All the victims have at least one thing in common: They had quarreled with the local mayor and were investigating allegations of corruption in the mayor's office.
Yevgeniya Chirikova is a petite, 38-year-old mother of two young daughters. From her tiny two-room apartment, she has taken on Khimki's mayor and the local governor, a Kremlin ally. It started two years ago.
When she and her husband were walking in their local woods, they noticed red paint slashes on the trees — the kind used to trace a path for clear-cutting timber.
To her horror, she found out that the regional governor and mayor had signed off on a new highway to be built smack through the middle of the Khimki forest. She teamed up with a local journalist, Mikhail Beketov; they discovered that orders for the highway were illegal.
Beketov printed a series of articles about the development plans, and the national press picked up his reports. Then, as he began to investigate the mayor's financial holdings, he was brutally beaten. Chirikova says Beketov now has severe brain damage.
"Once a giant of a guy, he now has the mentality of a child. He can't write. He can't speak. He is partially paralyzed.
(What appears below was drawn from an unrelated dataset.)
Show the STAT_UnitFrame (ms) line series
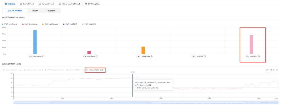The width and height of the screenshot is (282, 106). point(13,70)
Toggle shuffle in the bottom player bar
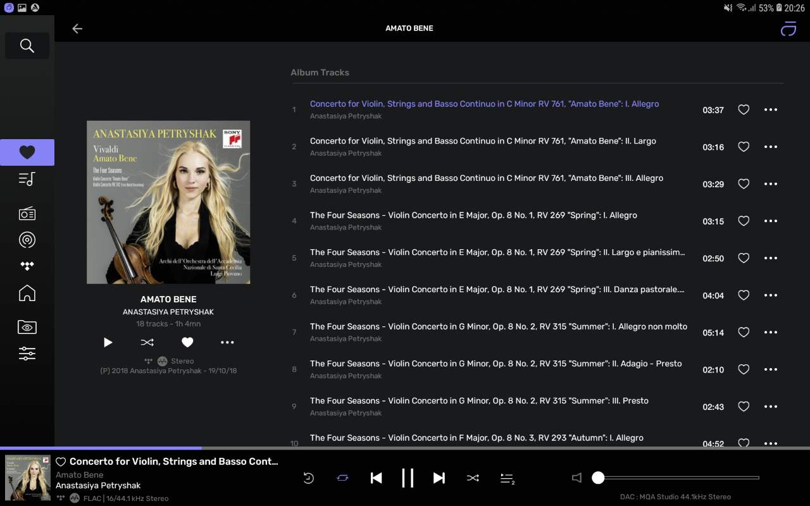Image resolution: width=810 pixels, height=506 pixels. 473,478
The lesson is clear: You shouldn't touch such subjects," she says.
When contacted by NPR, local Khimki authorities, including the prosecutor's office, did not respond to questions.
Tom Lasseter/MCT via Reuters
Yevgeniya Chirikova teamed up with Beketov two years ago in an attempt to stop the illegal construction of a highway in a forest in Khimki, on the outskirts of Moscow. Chirikova has continued to fight Khimki officials, even after Beketov was severely beaten.
Yevgeniya Chirikova teamed up with Beketov two years ago in an attempt to stop the illegal construction of a highway in a forest in Khimki, on the outskirts of Moscow. Chirikova has continued to fight Khimki officials, even after Beketov was severely beaten. Tom Lasseter/MCT via Reuters
Albert Pchelintsev heads the Khimki branch of a nongovernmental organization called the Movement Against Corruption. The group has been looking into the exorbitant cost of new highways in Russia: $237 million per kilometer, compared to $6 million in the United States and Europe. This summer, he was pushing for an investigation into whether city officials profit from land development when he, too, was attacked.
"Someone knocked me down, forced an air gun in my mouth and pulled the trigger. The doctor says I probably would have died had I not jerked my head. Instead of going into my brain, the bullet shattered my jaw," Pchelintsev says.
According to friends, the activist received a phone call in his hospital room from a national representative of United Russia, the country's ruling party, warning him not to talk about the attack.
Pchelintsev says he is scared. Until now, he had not spoken to the press. And now, he flip-flops: One minute, he insists the attack was by a common criminal; then he acknowledges it may well have been because of his work.
His case is the only one in which police have successfully detained a suspect. However, the one witness to the shooting has since recanted his testimony. Pchelintsev says the witness told him he had been threatened.
But Pchelintsev does plan to continue to work. He is encouraged by a law pushed by Medvedev that obliges the authorities to follow up on corruption charges raised by the public.
"In the past, officials didn't listen to us. But recently there was a roundtable with top officials, and I was invited. They said they had dramatically increased the number of corruption cases they were investigating," he says.
Konstantin Fetisov, Pchelintsev's assistant, is not as optimistic. Until recently, their group's office had been a convenient storefront where people could report government shakedowns — just what Medvedev has advocated. But their landlord recently refused to extend the lease because of threats from local officials.
"In other regions, we have opened up some kind of dialogue with officials, but here in Khimki, they refuse to work with us. They have locked us out — and worse," Fetisov says.
Chirikova, the woman fighting for the Khimki forest, initially had no idea what she was getting into. But even now, she says, she won't be frightened off.
"This is a critical moment," she says. "If we are quiet and show that we are scared, we will lose everything."